[Extracted data entries]
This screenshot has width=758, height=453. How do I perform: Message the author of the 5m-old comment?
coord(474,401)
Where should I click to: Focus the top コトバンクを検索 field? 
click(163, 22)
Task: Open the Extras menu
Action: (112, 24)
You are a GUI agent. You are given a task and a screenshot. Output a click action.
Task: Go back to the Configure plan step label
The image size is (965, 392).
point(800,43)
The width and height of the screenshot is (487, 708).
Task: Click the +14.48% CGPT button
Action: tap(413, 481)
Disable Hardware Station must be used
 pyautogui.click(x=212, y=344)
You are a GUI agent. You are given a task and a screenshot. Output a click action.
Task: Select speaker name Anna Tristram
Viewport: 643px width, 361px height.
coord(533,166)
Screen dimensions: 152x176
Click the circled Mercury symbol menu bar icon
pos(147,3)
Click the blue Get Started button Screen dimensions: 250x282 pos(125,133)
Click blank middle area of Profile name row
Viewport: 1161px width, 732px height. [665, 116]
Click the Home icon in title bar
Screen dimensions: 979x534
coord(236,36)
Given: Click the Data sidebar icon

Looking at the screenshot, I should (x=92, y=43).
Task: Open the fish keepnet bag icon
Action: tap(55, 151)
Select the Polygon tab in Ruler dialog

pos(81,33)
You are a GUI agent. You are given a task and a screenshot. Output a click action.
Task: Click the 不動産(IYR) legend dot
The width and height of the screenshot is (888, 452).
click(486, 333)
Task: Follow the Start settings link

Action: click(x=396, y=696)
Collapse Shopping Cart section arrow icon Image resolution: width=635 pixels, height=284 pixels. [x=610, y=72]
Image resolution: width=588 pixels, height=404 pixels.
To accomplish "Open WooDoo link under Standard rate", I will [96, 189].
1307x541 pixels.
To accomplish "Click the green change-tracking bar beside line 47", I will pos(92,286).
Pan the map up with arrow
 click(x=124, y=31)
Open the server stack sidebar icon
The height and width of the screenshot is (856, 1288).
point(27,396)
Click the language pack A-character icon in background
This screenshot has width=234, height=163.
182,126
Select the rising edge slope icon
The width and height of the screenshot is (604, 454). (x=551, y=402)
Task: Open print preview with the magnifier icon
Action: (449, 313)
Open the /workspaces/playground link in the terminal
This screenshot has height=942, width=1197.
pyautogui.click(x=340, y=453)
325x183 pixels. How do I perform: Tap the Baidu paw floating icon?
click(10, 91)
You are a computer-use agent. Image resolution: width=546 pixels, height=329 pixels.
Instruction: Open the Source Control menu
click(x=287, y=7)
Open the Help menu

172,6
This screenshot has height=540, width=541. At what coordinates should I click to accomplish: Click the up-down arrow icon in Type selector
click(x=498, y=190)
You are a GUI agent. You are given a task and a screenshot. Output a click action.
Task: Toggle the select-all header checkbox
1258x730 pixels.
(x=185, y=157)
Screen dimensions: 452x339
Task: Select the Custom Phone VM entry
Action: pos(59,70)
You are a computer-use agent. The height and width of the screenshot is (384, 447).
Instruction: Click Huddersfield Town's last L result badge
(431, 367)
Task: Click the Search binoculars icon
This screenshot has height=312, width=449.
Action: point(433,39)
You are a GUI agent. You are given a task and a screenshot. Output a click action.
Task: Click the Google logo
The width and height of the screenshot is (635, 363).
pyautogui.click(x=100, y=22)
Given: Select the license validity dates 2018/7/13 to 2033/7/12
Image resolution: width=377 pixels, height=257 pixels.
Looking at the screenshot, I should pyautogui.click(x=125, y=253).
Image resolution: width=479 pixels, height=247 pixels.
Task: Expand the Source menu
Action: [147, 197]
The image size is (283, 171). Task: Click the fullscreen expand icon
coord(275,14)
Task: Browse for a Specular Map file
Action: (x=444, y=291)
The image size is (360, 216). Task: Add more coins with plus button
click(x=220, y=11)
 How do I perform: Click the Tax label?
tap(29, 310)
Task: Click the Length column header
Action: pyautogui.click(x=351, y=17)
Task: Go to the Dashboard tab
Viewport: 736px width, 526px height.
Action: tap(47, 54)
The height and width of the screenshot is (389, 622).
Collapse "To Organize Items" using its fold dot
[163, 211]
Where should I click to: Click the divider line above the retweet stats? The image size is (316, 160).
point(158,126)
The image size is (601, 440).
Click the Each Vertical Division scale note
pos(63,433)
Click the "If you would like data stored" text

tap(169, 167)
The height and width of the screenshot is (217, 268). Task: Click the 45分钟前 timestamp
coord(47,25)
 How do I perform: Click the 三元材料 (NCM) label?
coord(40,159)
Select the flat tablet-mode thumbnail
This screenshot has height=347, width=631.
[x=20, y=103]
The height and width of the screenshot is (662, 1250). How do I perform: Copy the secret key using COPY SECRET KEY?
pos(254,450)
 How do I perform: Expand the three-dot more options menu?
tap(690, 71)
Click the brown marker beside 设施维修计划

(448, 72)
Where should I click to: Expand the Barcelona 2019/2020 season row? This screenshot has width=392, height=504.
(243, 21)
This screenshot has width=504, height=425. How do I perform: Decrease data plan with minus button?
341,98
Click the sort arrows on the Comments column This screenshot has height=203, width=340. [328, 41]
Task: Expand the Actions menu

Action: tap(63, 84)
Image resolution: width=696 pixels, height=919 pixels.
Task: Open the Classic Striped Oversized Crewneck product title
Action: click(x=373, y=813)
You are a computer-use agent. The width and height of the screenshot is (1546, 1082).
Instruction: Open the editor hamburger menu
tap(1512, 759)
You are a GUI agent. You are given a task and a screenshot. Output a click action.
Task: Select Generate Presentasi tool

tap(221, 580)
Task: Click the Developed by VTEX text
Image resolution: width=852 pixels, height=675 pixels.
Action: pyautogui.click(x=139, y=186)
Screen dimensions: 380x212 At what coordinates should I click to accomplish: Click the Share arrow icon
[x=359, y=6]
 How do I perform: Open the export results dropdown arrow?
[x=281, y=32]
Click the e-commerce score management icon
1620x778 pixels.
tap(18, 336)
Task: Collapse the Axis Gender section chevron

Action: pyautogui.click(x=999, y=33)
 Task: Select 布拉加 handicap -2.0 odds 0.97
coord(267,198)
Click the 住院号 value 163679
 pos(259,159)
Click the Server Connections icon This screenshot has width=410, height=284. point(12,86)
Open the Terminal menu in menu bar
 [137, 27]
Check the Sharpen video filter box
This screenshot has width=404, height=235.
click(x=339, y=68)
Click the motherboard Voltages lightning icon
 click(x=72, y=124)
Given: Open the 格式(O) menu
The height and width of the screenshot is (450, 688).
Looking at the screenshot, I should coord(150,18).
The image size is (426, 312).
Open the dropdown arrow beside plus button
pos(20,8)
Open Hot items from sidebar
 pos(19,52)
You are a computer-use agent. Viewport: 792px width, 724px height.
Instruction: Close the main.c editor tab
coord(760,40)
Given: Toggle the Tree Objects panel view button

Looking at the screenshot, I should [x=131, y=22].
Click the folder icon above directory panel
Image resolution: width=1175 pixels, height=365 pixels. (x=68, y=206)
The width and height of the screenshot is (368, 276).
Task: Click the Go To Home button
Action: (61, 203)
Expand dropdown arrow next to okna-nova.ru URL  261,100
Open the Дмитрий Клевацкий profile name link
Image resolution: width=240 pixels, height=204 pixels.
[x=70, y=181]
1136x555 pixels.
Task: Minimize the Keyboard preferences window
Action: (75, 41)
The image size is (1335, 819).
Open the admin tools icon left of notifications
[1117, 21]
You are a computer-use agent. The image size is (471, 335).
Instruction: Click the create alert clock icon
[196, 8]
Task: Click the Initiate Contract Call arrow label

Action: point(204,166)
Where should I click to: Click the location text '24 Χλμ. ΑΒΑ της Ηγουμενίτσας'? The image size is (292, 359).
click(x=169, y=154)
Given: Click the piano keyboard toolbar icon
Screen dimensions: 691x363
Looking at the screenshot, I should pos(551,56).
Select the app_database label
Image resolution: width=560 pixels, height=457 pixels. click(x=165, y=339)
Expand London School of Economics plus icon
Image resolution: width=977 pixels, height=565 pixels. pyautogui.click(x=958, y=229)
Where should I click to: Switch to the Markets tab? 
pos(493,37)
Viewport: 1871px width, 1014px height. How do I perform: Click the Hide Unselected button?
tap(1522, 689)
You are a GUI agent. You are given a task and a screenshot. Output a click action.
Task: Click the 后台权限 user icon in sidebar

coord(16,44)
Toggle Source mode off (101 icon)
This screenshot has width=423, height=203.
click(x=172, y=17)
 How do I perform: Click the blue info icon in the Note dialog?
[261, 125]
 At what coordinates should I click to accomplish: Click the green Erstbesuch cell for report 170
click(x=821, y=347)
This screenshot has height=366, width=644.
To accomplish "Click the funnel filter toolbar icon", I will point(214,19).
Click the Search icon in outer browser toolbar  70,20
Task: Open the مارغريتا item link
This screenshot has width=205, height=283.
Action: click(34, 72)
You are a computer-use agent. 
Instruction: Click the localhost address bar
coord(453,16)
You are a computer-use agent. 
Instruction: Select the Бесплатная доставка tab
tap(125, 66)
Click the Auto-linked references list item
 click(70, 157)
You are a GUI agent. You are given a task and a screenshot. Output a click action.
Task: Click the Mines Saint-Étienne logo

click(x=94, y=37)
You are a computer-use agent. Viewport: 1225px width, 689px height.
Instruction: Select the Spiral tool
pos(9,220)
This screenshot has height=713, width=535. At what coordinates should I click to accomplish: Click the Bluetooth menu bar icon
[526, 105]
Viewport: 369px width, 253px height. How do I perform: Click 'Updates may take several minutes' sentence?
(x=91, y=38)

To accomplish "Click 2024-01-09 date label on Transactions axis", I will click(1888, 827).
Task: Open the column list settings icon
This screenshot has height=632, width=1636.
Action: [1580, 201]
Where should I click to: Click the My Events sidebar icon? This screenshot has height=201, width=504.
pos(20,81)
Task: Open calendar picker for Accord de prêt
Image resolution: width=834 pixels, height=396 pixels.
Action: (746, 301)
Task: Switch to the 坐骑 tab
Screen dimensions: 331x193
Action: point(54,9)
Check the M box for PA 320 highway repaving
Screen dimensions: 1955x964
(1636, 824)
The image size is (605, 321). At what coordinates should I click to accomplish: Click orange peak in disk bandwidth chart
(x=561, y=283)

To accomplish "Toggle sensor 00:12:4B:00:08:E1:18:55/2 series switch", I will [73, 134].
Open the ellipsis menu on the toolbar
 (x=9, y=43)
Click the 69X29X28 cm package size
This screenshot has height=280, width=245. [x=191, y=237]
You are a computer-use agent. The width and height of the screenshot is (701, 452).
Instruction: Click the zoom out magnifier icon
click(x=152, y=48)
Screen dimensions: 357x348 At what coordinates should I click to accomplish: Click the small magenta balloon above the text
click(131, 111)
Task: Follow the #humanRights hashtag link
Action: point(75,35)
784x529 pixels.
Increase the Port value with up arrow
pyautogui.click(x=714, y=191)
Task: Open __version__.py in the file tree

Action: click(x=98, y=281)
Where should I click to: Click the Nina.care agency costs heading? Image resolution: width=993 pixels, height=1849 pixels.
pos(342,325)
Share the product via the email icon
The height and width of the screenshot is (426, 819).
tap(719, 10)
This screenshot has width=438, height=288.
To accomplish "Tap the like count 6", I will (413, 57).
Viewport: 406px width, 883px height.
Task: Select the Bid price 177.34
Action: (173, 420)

Prompt
Pick out all lines from the data above in which the word "computer" appears.

Expected output
You are a computer-use agent. Image resolution: width=546 pixels, height=329 pixels.
You are a computer-use agent. The height and width of the screenshot is (384, 447).
You are a computer-use agent. The width and height of the screenshot is (1546, 1082).
You are a computer-use agent. Viewport: 792px width, 724px height.
You are a computer-use agent. The image size is (471, 335).
You are a computer-use agent. 
You are a computer-use agent. 
You are a computer-use agent. Viewport: 1225px width, 689px height.
You are a computer-use agent. The width and height of the screenshot is (701, 452).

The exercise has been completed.